··· Exercise inputs ···

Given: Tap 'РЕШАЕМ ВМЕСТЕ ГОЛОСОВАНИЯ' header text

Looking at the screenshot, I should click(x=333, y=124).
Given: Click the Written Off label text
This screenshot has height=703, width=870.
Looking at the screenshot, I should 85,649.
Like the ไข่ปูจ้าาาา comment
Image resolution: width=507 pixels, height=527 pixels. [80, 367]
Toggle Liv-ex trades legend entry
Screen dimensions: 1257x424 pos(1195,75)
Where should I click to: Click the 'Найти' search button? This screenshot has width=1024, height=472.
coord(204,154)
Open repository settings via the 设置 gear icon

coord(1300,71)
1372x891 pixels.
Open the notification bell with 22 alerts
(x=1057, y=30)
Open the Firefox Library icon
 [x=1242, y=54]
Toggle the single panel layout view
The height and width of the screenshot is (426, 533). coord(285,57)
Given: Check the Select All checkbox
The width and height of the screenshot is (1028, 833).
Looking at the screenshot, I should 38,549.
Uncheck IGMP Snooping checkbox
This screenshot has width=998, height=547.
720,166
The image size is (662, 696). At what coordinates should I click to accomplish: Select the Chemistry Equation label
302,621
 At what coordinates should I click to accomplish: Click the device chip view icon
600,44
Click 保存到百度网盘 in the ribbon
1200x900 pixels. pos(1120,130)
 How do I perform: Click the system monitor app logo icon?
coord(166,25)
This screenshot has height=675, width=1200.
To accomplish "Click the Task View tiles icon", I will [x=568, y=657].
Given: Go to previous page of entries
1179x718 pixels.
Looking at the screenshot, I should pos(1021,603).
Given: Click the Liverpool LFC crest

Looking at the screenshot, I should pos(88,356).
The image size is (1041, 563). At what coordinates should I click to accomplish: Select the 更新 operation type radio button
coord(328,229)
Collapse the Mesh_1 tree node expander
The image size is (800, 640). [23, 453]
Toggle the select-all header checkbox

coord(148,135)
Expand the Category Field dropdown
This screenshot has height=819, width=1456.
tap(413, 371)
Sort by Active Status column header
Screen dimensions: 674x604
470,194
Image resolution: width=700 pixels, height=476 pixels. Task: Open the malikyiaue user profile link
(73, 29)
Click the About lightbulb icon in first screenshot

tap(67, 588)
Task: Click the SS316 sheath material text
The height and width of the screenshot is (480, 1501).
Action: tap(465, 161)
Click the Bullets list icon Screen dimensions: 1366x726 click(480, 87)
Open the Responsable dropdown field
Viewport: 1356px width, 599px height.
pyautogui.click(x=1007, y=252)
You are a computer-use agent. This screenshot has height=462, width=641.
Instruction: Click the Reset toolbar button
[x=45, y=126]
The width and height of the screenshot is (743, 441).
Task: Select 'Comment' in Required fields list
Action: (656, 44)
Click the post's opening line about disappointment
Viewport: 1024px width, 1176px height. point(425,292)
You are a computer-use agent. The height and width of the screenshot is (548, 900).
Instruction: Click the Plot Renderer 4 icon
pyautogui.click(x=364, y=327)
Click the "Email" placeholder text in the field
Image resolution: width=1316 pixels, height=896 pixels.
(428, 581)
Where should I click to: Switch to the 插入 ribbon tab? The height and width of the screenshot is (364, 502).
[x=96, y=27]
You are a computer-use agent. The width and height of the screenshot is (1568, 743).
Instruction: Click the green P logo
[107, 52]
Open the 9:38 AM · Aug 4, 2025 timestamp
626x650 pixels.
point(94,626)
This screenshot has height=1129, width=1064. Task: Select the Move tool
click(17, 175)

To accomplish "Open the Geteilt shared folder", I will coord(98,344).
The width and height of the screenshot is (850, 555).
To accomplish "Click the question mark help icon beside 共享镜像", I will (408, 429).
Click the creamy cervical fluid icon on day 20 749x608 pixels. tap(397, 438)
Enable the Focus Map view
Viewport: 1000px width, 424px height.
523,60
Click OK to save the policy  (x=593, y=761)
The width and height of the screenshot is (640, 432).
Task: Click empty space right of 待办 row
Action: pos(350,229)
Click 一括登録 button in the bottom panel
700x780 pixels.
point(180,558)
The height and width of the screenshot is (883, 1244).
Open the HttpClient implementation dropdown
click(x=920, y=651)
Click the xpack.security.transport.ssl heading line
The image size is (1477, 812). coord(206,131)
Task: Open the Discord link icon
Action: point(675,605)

···

- Exercise
The answer is each line from the entries above in which the word "agent" occurs.

- Final answer
You are a computer-use agent. This screenshot has height=462, width=641.
You are a computer-use agent. The height and width of the screenshot is (548, 900).
You are a computer-use agent. The width and height of the screenshot is (1568, 743).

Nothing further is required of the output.